Access to the camp requires Israeli cooperation, U.N. officials acknowledge.
After the talks, Annan's top aides told Security Council members that it appeared the dispute was largely resolved -- sentiments also privately expressed by some Israeli officials here.
The U.N. fact-finding team's personnel and investigation priorities "cannot be reconciled with the mandate in the Security Council resolution," Israeli Prime Minister Ariel Sharon's office declared in a statement in Jerusalem earlier Friday. "For the purpose of these clarifications, Israel requests that the arrival of the commission be delayed."
Israel wanted military experts added to the mission's leadership troika.
The three people named Monday by Annan include a former Finnish president and the past chiefs of the International Committee of the Red Cross and the Office of the U.N. High Commissioner for Refugees, whom the Israelis fear will concentrate on investigating human rights abuses to the exclusion of considering Israeli security concerns.
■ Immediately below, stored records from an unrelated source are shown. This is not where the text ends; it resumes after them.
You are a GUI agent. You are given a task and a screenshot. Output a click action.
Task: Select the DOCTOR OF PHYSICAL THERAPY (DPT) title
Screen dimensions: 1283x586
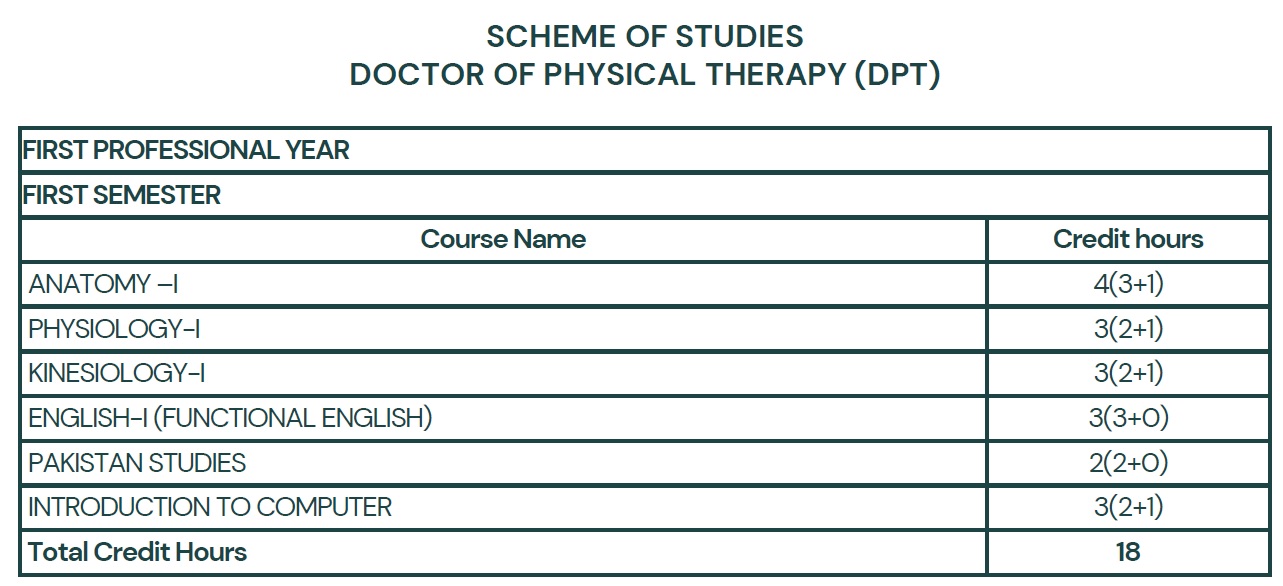tap(644, 75)
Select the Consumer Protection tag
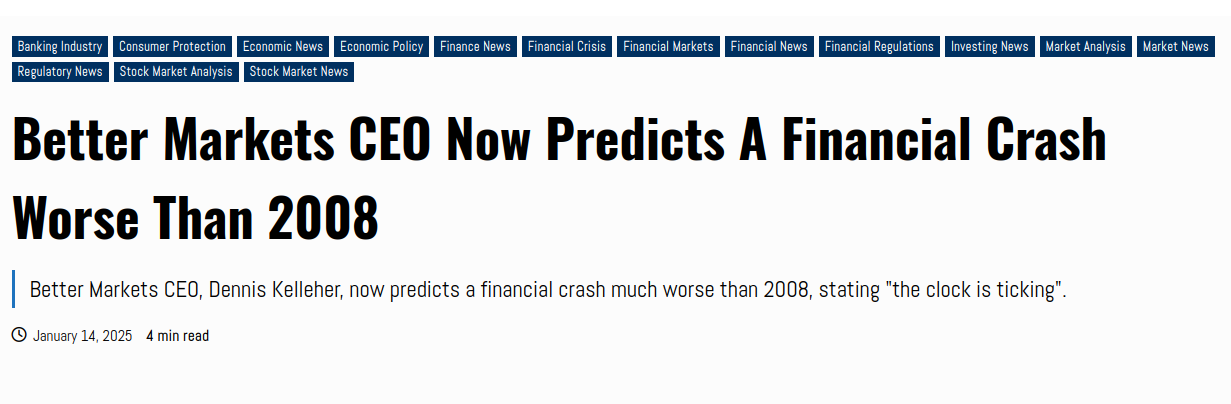Viewport: 1231px width, 404px height. tap(173, 47)
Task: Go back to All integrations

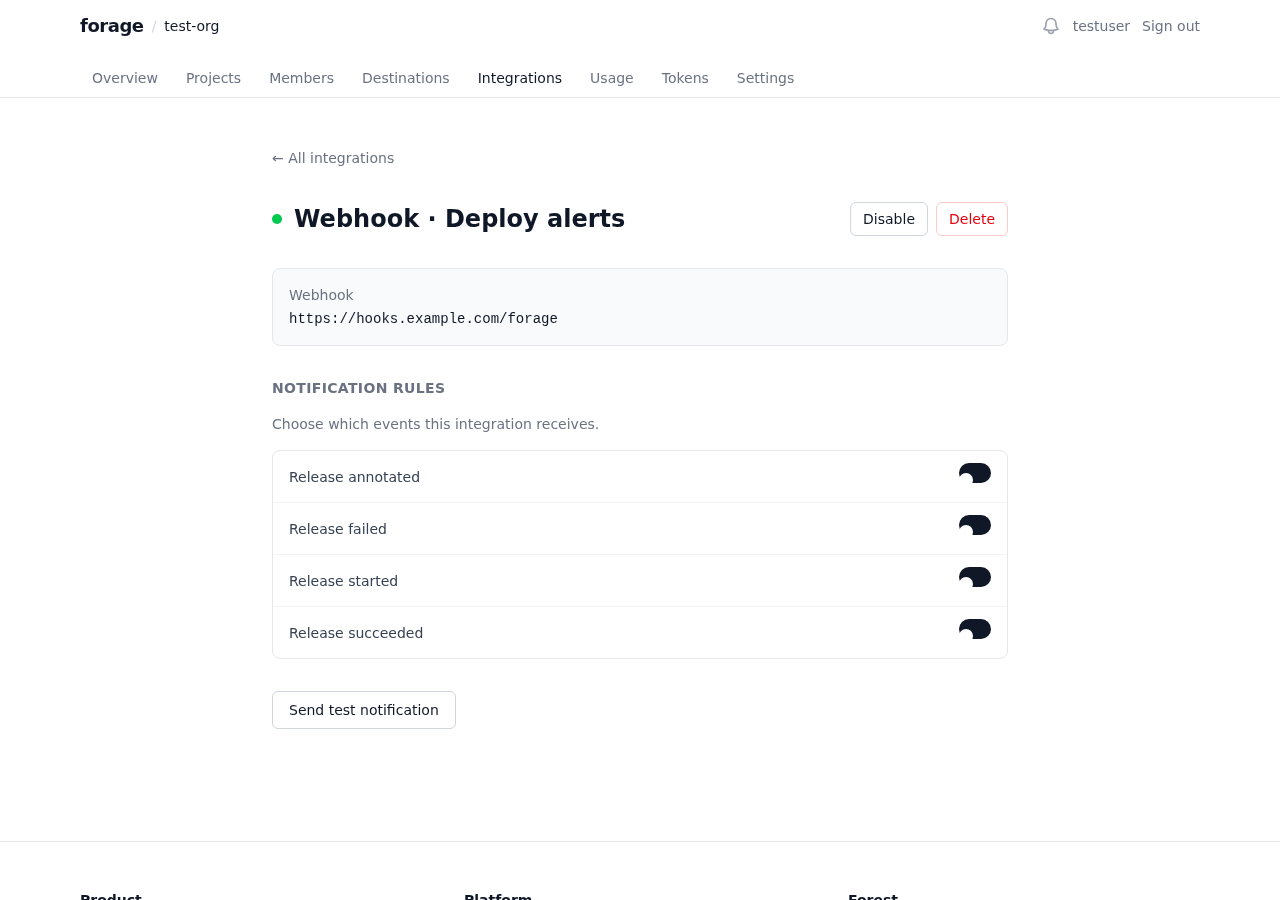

But U.N. officials said that while Annan had agreed to name additional military advisers to the fact-finding team, he would not add or remove mission leaders.
Meanwhile, Israeli forces reentered the West Bank city of Kalkilya and nearby villages Friday, defying fresh calls by President Bush for Israel to complete its withdrawal from Palestinian areas.
Kalkilya Hospital director Arwa Shanti said tanks and troops entered the city about 3 a.m. Friday, searching house-to-house and engaging in firefights with Palestinian gunmen before withdrawing late in the day.
One man, identified by Israel as the local leader of a radical Palestinian faction, was killed in the raid, the most extensive incursion into Palestinian territory since the army ended its large-scale offensive early this week. Sixteen others were arrested, an army spokeswoman said.